The next 11 months were challenging, exciting and extremely educational. I worked alongside wonderfully kind colleagues, struggled with imposter syndrome, and tried to absorb as much technical and client-facing knowledge as I could. However, as the months flew by, I found myself thinking about my business more and more often. I craved the rush and excitement of my creative process, the joy of engaging with my clients, and the fulfilment I experienced whenever one of my artworks was able to lift someone’s spirits. I also felt deeply conflicted - why was I still feeling this way despite landing such a good job? What did I really want? It was as if I was experiencing de ja vu all over again, and I felt sick every time I contemplated leaving such a safe and secure role. 

However, I had grown and changed a lot since the last time I was at a similar crossroads. I finally had a better idea of what I wanted out of life, and the physical, emotional and financial costs associated with it. I knew what I needed to do, and I broke the news to my manager over a cup of coffee. She graciously accepted my decision to leave the company, told me that she believed in me, and said that my storytelling and empathy would help me succeed in whatever I ended up doing. That was almost a month ago and here I am now, a budding artist and entrepreneur at the ripe old age of 25. 

Taking a Chance on Myself  

It's been a couple of weeks since I finished serving out my notice period at Salesforce. I've been getting more and more comfortable with the fact that I'm about to launch the homeware design company of my dreams, and I'm so excited that my product lines have expanded to include hand-built ceramics and glassware. I'm also perpetually caked in resin and clay, which isn't how 16-year old me thought I was going to end up.  

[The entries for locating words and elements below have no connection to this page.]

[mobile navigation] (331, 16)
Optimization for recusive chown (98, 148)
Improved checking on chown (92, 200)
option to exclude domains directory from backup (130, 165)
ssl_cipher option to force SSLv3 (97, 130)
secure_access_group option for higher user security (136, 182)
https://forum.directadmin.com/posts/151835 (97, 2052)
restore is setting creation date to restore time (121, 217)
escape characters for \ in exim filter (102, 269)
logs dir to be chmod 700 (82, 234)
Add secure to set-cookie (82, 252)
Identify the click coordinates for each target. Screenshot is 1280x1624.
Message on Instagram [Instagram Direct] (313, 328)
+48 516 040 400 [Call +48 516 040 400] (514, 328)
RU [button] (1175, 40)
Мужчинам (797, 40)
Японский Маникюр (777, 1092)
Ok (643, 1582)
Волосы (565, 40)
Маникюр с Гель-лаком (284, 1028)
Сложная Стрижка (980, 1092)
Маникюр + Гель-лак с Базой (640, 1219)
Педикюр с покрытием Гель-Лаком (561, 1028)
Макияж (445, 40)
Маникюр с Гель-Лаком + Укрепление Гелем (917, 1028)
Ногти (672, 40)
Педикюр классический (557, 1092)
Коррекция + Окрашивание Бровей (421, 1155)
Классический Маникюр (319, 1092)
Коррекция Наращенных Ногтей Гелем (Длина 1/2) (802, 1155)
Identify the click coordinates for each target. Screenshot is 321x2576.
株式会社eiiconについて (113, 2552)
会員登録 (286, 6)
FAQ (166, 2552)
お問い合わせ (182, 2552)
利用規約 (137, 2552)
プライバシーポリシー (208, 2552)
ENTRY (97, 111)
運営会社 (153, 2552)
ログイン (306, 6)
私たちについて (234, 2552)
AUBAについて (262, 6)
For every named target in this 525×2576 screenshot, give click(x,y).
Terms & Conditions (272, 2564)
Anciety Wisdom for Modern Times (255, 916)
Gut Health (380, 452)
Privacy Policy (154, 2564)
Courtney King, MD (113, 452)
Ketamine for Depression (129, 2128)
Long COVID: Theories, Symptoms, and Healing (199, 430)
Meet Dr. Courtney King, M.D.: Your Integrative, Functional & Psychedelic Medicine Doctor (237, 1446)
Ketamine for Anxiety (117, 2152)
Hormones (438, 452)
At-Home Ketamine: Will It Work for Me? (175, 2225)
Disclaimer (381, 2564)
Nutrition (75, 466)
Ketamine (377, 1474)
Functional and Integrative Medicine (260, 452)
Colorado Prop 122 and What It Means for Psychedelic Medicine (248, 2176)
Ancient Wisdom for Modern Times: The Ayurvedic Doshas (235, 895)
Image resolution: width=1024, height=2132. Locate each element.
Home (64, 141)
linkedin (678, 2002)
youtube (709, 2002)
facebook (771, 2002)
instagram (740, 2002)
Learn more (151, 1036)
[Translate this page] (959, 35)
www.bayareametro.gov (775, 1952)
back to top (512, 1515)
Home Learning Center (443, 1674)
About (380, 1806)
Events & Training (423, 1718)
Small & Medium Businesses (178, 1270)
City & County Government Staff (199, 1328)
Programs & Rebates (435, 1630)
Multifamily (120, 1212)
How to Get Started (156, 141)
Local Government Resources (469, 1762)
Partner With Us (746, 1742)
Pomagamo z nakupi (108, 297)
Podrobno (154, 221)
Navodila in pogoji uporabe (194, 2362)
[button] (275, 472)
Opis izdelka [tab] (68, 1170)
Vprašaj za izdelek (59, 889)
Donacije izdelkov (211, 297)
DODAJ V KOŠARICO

Sometimes, I feel like I'm growing so much that my brain physically overheats (or maybe that's the work of the resin fumes). Darren got me a small kiln for my 25th birthday, and I've commandeered the guest bedroom as my own little art studio. Friends and family have been cheering me on, spreading the word about this new venture, and exchanging tales about how crazy their daughter/niece/friend is for leaving her tech job to become an entrepreneur. I feel scared, excited, stimulated, fulfilled and content, and I know deeply that these feelings will translate into my designs and artistic concepts. 

Everything in my life has led up to this moment, even if I didn’t know it back then. If you've made it to the end of this journal entry, I want to let you know that it's never too late to rediscover who you are, and live a life that's sustainable for your health and happiness. This story is as much about my journey as it is about yours. Be brave, embrace growth and chase your dreams, no matter how peculiar they may seem. Thank you for supporting me as I chase mine.